Task to carry out: Each line with the string "Edit" is to be copied from the records below.
====== Dataset ======
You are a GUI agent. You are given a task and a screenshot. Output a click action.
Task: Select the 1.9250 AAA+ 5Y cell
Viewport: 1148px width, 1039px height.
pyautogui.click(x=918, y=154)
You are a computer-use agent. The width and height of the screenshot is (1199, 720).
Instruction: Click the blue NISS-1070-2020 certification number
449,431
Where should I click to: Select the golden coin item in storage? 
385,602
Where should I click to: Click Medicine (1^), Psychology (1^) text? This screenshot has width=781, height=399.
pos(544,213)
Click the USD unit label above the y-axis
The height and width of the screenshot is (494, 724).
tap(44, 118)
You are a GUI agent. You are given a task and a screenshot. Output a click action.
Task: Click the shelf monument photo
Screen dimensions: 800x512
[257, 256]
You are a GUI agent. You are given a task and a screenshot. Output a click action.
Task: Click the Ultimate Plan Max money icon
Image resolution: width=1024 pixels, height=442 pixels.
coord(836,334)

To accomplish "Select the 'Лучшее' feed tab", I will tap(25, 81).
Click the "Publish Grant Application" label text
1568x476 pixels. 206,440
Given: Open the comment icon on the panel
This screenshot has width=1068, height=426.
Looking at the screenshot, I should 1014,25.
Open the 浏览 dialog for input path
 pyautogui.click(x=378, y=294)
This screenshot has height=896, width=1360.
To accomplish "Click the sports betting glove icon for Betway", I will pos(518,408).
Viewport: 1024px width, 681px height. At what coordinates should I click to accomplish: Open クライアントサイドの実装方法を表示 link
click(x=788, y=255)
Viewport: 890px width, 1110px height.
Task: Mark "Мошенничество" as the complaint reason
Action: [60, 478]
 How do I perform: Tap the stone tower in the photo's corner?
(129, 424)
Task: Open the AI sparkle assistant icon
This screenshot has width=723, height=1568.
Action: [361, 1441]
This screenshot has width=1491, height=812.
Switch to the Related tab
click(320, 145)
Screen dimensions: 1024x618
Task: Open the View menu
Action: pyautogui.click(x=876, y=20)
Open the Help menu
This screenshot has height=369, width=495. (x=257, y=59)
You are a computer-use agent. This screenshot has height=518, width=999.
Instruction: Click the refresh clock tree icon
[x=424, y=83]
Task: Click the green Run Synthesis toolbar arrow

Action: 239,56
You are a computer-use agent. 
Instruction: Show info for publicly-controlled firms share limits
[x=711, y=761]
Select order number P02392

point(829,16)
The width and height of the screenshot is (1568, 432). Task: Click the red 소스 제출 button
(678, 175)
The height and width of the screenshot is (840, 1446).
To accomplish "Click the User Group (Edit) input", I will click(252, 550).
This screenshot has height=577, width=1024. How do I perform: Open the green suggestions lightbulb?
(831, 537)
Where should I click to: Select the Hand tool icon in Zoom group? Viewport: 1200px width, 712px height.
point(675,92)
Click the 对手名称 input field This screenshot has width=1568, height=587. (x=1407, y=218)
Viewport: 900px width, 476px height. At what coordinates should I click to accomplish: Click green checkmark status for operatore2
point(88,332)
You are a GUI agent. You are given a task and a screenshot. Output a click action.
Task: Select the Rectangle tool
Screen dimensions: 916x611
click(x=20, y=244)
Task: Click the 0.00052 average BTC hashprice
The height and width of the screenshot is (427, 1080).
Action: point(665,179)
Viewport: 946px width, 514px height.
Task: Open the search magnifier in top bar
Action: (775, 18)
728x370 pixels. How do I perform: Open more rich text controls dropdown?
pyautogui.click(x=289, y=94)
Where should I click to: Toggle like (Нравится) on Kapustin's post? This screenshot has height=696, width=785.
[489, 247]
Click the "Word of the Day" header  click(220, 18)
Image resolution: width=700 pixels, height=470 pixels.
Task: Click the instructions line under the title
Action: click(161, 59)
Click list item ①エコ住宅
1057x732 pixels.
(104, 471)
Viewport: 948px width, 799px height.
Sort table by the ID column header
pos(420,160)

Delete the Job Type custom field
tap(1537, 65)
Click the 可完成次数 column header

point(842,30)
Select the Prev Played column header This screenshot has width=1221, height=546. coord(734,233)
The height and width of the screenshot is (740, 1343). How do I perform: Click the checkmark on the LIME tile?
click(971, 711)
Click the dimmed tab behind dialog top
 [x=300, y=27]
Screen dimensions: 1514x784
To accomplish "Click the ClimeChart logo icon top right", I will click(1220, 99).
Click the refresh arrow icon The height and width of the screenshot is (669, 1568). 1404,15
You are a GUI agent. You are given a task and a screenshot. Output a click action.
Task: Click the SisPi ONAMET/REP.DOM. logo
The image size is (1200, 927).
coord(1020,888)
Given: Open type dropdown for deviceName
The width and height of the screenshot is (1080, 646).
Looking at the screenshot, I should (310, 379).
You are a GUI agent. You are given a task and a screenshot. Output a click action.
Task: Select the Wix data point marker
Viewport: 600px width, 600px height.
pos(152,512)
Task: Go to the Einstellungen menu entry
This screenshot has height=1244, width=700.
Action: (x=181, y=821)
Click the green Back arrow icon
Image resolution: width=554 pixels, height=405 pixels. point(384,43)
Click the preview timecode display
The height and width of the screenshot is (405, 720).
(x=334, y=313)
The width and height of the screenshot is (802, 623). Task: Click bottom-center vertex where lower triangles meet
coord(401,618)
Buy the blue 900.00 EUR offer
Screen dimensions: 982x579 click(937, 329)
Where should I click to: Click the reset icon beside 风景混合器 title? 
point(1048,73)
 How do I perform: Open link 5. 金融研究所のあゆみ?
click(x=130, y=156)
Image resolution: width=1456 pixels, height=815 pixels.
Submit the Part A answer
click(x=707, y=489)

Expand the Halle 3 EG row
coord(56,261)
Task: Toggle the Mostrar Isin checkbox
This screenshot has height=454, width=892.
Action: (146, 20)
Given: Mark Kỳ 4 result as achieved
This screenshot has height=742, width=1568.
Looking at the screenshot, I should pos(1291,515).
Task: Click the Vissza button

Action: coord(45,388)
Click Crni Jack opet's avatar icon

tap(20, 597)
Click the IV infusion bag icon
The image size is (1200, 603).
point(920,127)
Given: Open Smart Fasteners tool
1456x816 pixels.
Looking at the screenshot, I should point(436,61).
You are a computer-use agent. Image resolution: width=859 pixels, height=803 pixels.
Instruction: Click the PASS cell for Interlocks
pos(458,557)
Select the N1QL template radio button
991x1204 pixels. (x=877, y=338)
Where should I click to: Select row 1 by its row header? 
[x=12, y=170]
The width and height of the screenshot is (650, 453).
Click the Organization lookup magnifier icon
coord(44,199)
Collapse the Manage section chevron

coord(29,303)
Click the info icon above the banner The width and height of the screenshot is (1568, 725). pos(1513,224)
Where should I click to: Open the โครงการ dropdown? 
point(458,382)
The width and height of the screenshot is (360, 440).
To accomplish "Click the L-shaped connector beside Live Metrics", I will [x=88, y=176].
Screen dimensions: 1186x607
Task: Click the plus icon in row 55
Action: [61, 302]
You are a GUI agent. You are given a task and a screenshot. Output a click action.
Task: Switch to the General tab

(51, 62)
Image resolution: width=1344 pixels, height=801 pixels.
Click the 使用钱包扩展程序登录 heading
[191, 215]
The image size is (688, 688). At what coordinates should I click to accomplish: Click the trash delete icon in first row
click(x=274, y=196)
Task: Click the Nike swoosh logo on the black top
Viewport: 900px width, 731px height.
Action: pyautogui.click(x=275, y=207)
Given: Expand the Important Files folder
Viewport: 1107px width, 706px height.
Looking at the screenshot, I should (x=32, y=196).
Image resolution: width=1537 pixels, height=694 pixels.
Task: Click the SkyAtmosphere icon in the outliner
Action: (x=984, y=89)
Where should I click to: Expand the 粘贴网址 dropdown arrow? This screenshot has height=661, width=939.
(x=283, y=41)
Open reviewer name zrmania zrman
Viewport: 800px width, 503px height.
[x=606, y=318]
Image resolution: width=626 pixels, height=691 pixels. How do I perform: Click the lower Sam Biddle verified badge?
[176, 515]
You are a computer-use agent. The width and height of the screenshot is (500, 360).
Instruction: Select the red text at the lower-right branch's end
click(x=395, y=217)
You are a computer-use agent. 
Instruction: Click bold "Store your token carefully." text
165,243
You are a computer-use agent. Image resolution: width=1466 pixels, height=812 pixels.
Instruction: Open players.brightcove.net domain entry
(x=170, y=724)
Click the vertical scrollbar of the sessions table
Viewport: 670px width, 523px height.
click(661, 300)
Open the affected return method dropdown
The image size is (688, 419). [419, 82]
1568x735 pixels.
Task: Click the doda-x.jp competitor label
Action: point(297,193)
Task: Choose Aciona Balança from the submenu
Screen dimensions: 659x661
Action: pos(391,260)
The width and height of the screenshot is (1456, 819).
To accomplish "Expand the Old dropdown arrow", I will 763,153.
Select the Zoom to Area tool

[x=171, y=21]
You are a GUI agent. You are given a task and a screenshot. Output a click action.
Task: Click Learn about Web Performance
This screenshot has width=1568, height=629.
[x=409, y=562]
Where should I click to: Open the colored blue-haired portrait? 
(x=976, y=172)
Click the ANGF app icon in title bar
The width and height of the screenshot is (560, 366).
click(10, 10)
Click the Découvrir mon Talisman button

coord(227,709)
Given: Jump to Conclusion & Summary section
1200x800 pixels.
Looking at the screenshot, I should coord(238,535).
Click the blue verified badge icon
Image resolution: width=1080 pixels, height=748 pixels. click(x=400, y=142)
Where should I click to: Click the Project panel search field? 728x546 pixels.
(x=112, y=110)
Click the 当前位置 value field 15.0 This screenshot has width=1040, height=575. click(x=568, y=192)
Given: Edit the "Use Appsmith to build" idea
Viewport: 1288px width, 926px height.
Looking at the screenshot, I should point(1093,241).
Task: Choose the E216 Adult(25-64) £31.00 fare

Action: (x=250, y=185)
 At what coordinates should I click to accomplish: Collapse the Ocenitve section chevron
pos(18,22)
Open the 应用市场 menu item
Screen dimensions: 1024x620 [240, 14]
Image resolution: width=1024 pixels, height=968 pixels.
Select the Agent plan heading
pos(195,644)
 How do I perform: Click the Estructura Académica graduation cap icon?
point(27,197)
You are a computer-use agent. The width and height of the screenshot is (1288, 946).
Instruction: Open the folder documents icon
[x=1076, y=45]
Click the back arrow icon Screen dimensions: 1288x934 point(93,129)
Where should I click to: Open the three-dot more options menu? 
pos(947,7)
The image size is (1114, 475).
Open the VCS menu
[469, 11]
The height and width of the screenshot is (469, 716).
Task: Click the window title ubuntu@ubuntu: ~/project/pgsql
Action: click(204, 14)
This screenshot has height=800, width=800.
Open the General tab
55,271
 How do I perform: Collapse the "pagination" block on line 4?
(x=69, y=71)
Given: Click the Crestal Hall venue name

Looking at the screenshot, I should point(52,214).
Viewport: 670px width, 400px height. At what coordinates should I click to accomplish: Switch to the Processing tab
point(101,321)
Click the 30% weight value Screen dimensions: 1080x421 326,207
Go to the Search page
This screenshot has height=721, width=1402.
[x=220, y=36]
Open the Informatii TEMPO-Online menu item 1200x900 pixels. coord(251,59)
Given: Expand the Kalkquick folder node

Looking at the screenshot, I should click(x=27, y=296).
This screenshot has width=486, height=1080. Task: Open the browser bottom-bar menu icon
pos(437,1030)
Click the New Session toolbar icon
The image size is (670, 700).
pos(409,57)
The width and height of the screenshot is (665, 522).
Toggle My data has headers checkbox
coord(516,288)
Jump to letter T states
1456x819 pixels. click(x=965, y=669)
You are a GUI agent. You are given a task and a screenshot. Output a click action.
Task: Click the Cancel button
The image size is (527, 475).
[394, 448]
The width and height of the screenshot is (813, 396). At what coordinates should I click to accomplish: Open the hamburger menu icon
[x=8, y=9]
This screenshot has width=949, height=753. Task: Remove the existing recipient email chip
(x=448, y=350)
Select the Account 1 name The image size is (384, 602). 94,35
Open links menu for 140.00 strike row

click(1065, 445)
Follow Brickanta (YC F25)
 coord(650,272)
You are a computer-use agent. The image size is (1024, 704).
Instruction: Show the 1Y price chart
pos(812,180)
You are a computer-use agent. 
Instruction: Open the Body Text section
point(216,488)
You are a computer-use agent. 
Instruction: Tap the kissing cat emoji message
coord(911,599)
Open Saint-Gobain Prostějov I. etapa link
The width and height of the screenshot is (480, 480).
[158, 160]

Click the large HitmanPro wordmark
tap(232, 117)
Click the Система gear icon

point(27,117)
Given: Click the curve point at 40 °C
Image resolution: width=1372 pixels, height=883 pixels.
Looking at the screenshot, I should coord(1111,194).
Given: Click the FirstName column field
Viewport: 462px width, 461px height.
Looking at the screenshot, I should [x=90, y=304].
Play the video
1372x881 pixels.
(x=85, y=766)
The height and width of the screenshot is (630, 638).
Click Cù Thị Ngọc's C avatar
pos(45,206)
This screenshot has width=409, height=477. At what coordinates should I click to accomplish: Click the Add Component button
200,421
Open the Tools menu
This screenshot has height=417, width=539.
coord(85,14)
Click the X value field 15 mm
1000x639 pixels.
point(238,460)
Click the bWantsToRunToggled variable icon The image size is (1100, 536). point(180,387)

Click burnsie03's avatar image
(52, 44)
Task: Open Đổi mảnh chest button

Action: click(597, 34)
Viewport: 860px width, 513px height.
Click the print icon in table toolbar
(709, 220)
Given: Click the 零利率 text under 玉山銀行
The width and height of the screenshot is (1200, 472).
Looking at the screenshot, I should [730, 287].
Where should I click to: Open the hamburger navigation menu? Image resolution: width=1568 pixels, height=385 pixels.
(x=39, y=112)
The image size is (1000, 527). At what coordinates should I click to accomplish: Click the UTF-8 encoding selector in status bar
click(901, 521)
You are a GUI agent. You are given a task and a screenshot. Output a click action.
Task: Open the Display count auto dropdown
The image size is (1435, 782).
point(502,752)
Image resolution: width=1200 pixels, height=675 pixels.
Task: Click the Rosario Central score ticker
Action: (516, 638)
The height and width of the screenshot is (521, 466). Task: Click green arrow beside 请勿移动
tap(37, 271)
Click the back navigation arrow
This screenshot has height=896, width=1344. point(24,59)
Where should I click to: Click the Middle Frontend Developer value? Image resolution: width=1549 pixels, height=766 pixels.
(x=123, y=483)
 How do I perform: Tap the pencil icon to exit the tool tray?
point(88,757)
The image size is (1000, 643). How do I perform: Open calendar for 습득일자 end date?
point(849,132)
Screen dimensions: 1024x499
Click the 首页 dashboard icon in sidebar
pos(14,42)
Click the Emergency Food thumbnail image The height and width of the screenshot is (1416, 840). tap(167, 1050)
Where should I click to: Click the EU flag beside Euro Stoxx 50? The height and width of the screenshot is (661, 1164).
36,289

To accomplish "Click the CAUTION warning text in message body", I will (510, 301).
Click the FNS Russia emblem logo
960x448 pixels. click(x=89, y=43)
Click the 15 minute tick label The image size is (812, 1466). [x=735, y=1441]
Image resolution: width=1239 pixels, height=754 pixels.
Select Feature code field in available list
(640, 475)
======
Written answer:
To accomplish "Click the User Group (Edit) input", I will click(252, 550).
Given: Edit the "Use Appsmith to build" idea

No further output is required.